中间体24:1,11,21-三苄基11-叔丁基二十一烷-1,11,11,21-四甲酸酯
向装有机械搅拌器、温度探头和氮气入口的250mL 3颈圆底烧瓶中添加苄基叔丁基丙二酸酯(6g,23.97mmol)和30mL DMF,然后添加中间体23(18.74g,52.7mmol)和60mLDMF的混合物。向该无色溶液中添加碳酸铯(31.2g,96mmol)并将所得悬浮液在环境温度搅拌。在环境温度搅拌5.5h后,LCMS表明不存在苄基叔丁基丙二酸酯。反应混合物是单烷基化产物和二烷基化产物的混合物。因此使混合物搅拌22h,但LCMS表明单烷基化中间体仍然存在。然后将反应混合物加热至40℃并搅拌3h。LCMS仍表明进展甚微。将混合物冷却至0-5℃并以细流的形式添加200mL去离子(DI)水。然后将混合物升温至环境温度并转移至500mL分液漏斗。将水相用200mL MTBE萃取两次。将合并的有机相用200mL盐水洗涤,用硫酸钠干燥,经过滤,并真空浓缩。将残余物在高真空下干燥2h以提供粗制无色产物,将其经由NPLC(330g ISCO二氧化硅柱,0.5%乙酸乙酯/庚烷至30%乙酸乙酯/庚烷梯度洗脱)纯化。将含有产物的级分合并并真空浓缩。将残余物在高真空下干燥过夜以提供呈无色油状物的中间体24。
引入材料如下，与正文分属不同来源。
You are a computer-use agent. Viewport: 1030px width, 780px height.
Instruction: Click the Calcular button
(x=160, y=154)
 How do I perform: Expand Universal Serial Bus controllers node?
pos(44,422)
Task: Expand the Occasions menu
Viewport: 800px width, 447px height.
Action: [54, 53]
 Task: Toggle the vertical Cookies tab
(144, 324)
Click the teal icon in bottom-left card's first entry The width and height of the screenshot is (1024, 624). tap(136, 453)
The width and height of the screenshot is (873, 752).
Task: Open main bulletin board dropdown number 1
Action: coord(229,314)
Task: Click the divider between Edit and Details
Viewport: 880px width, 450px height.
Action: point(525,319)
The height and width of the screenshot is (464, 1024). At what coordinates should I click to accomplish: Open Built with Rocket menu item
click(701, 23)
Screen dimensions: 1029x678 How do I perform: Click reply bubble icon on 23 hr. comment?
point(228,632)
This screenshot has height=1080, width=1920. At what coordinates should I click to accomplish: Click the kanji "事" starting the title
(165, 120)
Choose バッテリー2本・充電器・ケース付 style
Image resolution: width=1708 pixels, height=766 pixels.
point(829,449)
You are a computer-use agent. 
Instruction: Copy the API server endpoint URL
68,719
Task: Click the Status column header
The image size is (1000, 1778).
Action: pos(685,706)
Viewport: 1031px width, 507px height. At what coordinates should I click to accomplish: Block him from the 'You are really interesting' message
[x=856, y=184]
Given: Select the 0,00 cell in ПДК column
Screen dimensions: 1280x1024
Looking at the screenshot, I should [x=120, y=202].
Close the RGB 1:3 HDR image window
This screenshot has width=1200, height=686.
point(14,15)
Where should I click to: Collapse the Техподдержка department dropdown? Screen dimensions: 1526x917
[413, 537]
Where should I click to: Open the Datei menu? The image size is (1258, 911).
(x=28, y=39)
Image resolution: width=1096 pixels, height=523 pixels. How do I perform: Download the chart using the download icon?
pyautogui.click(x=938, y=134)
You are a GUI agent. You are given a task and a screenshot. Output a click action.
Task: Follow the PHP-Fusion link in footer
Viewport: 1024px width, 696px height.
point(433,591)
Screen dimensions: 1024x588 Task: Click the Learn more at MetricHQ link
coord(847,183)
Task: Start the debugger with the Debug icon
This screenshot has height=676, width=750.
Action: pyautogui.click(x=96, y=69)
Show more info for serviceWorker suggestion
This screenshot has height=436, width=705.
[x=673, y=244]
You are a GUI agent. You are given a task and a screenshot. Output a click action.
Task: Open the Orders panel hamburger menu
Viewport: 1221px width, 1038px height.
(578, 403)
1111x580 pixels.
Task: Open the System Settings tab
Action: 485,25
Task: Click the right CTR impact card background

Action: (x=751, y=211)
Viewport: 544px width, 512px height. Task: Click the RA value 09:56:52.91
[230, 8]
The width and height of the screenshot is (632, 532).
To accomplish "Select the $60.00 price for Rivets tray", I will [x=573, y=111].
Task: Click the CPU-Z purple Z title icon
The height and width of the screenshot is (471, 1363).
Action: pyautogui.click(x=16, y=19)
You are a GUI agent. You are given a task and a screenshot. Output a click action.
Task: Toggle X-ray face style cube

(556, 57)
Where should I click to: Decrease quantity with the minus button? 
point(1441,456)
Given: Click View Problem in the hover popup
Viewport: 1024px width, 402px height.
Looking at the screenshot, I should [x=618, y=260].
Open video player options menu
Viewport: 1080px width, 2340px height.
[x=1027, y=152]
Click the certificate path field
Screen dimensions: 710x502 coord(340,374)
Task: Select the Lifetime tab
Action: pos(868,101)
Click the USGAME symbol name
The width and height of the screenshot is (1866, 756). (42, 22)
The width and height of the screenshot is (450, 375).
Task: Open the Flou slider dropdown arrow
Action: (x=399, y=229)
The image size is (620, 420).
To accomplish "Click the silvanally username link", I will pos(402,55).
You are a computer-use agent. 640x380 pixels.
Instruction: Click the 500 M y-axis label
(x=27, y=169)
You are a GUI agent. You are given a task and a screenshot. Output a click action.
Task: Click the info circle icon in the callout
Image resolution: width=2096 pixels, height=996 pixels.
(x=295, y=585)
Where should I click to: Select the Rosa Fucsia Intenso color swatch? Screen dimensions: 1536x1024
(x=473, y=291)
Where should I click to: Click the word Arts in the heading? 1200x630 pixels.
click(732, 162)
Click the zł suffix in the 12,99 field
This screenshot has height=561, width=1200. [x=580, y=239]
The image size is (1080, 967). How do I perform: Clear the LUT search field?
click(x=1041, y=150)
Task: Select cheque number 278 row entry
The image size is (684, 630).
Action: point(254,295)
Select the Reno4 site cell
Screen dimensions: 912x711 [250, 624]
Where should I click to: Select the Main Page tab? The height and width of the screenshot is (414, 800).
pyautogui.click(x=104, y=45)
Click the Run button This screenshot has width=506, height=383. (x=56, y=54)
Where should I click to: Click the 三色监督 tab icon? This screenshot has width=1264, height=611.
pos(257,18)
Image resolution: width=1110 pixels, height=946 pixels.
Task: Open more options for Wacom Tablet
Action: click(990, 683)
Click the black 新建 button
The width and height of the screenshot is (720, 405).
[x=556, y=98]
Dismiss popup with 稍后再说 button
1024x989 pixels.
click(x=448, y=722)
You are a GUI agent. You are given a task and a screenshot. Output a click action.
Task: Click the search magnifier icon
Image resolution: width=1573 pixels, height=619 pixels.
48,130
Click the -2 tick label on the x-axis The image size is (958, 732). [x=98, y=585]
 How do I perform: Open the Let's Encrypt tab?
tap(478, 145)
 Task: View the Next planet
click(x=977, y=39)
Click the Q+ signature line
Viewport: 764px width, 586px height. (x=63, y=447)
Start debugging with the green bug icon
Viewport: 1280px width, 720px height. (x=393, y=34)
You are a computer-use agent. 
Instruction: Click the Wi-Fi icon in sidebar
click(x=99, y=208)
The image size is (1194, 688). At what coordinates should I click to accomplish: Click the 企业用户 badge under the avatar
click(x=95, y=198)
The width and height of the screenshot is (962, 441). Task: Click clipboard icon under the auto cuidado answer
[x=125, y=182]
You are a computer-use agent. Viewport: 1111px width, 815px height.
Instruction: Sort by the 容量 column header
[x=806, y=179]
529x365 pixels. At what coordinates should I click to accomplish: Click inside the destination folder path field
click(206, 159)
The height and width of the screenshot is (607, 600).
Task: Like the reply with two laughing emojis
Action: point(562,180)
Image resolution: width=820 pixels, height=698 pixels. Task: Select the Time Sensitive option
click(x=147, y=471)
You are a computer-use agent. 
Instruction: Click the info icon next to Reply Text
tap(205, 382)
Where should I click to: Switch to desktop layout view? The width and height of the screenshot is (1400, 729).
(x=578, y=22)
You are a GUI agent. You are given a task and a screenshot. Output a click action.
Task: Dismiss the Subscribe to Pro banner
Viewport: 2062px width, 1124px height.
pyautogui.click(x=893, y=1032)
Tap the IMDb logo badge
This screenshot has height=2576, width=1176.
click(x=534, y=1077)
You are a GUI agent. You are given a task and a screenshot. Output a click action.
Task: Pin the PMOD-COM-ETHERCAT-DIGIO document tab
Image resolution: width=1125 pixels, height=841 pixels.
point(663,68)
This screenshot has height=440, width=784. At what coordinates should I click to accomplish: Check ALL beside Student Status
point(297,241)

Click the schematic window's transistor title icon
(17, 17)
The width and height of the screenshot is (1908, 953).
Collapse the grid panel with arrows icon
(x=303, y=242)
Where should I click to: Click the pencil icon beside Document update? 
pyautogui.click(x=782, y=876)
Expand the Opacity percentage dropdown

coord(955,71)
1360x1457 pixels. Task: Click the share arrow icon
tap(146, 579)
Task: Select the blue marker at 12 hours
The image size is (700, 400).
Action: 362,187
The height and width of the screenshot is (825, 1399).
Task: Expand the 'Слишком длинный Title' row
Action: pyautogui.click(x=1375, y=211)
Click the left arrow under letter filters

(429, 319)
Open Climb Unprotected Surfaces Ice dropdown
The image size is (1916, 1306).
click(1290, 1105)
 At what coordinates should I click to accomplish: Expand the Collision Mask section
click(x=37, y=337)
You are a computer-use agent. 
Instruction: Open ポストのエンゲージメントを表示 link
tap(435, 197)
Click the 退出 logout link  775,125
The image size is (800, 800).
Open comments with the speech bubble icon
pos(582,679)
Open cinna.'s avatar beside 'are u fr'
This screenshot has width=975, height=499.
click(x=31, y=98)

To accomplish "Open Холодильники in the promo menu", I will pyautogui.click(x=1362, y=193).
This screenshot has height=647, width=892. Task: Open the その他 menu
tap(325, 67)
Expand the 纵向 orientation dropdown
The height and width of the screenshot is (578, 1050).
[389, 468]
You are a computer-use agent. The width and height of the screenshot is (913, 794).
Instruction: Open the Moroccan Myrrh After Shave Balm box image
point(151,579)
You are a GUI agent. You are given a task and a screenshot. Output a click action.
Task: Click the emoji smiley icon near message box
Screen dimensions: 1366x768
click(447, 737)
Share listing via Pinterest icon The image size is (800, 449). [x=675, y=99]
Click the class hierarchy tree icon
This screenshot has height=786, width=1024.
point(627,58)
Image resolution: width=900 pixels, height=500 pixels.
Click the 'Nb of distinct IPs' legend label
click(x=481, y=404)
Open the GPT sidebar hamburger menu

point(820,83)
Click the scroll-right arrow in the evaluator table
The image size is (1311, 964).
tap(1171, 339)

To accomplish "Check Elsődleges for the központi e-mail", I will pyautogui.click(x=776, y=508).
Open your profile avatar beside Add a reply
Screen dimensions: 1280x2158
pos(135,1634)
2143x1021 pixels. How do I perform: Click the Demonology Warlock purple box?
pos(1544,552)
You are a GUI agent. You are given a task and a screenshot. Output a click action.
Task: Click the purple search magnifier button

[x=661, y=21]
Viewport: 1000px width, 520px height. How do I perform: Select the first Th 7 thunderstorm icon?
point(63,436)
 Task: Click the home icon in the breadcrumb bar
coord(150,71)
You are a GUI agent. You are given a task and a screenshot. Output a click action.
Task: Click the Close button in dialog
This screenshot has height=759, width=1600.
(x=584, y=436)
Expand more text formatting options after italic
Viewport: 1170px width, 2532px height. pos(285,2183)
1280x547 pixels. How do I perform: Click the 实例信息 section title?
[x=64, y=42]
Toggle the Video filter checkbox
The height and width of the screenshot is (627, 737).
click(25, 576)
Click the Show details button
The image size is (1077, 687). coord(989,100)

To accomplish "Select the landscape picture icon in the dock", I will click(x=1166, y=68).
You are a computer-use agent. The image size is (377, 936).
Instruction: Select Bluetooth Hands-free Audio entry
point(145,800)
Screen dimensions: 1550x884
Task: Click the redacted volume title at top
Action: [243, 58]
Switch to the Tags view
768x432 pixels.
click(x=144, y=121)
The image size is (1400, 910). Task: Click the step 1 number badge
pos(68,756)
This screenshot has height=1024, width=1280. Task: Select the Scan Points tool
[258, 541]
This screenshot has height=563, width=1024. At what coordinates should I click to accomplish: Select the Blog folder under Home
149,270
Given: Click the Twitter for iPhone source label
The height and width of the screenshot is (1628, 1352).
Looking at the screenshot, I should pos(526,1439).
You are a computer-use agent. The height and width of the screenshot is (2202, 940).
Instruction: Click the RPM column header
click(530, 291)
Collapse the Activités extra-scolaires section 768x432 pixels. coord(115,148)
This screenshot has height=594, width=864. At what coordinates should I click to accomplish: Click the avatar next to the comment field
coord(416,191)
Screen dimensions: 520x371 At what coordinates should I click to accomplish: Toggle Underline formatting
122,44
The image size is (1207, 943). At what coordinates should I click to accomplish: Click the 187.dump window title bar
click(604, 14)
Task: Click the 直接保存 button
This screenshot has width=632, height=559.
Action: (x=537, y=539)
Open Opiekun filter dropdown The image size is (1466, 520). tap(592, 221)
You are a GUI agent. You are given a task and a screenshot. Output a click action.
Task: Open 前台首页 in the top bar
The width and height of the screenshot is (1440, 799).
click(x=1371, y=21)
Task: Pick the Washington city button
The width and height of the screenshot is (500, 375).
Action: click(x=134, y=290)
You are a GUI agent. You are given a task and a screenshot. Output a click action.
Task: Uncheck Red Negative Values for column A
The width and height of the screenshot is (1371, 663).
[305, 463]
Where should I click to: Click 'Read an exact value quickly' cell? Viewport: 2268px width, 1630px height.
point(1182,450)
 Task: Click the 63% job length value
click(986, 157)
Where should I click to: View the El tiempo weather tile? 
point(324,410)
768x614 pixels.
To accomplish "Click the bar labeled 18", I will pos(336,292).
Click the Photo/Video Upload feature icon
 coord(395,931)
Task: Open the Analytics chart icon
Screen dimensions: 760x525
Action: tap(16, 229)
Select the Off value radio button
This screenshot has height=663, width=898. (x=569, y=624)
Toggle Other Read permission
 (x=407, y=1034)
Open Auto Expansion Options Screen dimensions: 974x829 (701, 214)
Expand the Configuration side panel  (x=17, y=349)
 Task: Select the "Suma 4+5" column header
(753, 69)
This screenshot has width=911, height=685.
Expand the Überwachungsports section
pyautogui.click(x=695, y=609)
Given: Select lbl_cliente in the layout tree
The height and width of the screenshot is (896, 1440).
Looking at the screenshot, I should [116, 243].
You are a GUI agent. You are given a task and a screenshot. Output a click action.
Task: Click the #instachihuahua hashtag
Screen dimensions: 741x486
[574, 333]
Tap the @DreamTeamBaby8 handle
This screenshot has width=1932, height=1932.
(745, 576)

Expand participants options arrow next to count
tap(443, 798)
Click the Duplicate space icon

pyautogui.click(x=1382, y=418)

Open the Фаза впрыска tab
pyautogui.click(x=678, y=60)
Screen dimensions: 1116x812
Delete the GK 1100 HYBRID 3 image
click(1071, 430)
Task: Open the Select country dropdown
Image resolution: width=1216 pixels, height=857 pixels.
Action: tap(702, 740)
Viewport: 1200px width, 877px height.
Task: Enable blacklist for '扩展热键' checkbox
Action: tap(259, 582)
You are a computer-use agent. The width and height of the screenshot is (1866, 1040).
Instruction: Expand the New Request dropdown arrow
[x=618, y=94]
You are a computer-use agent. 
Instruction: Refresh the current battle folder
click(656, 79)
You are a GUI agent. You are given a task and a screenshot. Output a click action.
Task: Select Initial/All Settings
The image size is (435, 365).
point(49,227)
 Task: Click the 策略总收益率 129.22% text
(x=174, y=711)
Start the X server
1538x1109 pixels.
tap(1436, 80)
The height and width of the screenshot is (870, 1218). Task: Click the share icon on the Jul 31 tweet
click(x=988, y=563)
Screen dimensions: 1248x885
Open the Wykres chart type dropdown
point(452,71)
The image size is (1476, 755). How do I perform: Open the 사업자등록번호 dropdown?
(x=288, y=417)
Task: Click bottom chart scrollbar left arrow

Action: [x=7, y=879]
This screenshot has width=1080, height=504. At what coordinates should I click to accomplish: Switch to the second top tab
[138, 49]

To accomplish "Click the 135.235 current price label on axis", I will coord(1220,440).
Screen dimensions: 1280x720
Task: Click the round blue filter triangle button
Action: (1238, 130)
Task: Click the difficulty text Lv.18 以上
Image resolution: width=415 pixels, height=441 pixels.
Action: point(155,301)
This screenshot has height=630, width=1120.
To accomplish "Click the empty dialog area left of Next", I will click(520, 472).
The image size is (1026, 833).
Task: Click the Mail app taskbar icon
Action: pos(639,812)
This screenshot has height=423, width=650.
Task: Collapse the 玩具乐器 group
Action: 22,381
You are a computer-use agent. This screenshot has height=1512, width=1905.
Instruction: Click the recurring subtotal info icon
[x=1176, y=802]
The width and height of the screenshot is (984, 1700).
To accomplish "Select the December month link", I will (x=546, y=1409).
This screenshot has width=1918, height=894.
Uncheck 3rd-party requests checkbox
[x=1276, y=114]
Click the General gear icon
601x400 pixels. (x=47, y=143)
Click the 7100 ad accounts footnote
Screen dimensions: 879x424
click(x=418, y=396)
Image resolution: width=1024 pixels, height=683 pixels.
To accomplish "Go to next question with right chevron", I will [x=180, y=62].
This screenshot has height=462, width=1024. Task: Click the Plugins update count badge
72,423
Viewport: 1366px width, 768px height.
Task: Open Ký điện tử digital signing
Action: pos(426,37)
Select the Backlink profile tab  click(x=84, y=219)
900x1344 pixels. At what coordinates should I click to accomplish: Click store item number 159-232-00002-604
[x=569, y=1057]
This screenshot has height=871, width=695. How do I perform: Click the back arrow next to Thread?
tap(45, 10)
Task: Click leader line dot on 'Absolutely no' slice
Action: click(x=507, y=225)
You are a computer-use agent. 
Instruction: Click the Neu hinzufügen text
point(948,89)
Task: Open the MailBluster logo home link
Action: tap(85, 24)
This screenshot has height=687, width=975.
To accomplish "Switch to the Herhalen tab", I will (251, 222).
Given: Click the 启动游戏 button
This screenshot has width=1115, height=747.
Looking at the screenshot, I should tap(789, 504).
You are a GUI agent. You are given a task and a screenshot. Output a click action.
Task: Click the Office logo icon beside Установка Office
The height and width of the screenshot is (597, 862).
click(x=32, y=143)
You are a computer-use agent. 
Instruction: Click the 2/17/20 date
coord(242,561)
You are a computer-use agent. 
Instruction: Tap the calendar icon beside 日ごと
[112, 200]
LCMS方法E:Rt=1.75min,[M+H+H2O]+=821.3。
中间体25:13-(苄基氧基)-2-(11-(苄基氧基)-11-氧代十一烷基)-2-((苄基氧基)羰基)-13-氧代十三烷酸
向装有磁力搅拌棒和氮气入口的1L圆底烧瓶中添加中间体24(17.78g,22.25mmol)和180mL TFA,并将所得混合物搅拌45min。一旦LCMS分析表明没有剩余起始材料,将混合物真空浓缩以提供淡黄色油状物。所得油状物用250mL甲苯稀释,然后真空浓缩以除去任何剩余的TFA。将最后一步重复一次。将残余物在高真空下干燥周末以提供呈淡黄色油状物的中间体25,其原样用于下一步。LCMS方法E:Rt=1.55min,[M+H+H2O]+=760.4。
中间体26:1,11,21-三苄基11-(2,5-二氧代吡咯烷-1-基)二十一烷-1,11,11,21-四甲酸酯
向含有中间体25(16.53g,22.25mmol)的500mL圆底烧瓶中添加180mL DCM和20mLTHF,然后添加N-羟基琥珀酰亚胺(2.69g,23.36mmol)和DCC(5.51g,26.7mmol)。将所得混合物搅拌过夜,之后LCMS指示完全转化为所需产物。将得到的白色悬浮液经垫过滤,并用两个床体积的DCM洗涤垫。将合并的滤液真空浓缩,以提供无色油状物,并且将得到的油状物在高真空下干燥1h,以提供21.3g粗制产物。将粗制产物溶解在250mL DCM中并添加32g硅胶。将混合物真空浓缩,然后在高真空下干燥2h。将残余物经由柱干加载型NPLC(330g硅胶柱,用5%乙酸乙酯/庚烷至40%乙酸乙酯/庚烷梯度洗脱)纯化。将含有产物的级分合并,真空浓缩并在高真空下干燥过夜以提供呈无色油状物的中间体26。LCMS方法E:Rt=1.58min,[M+H+H2O]+=857.4。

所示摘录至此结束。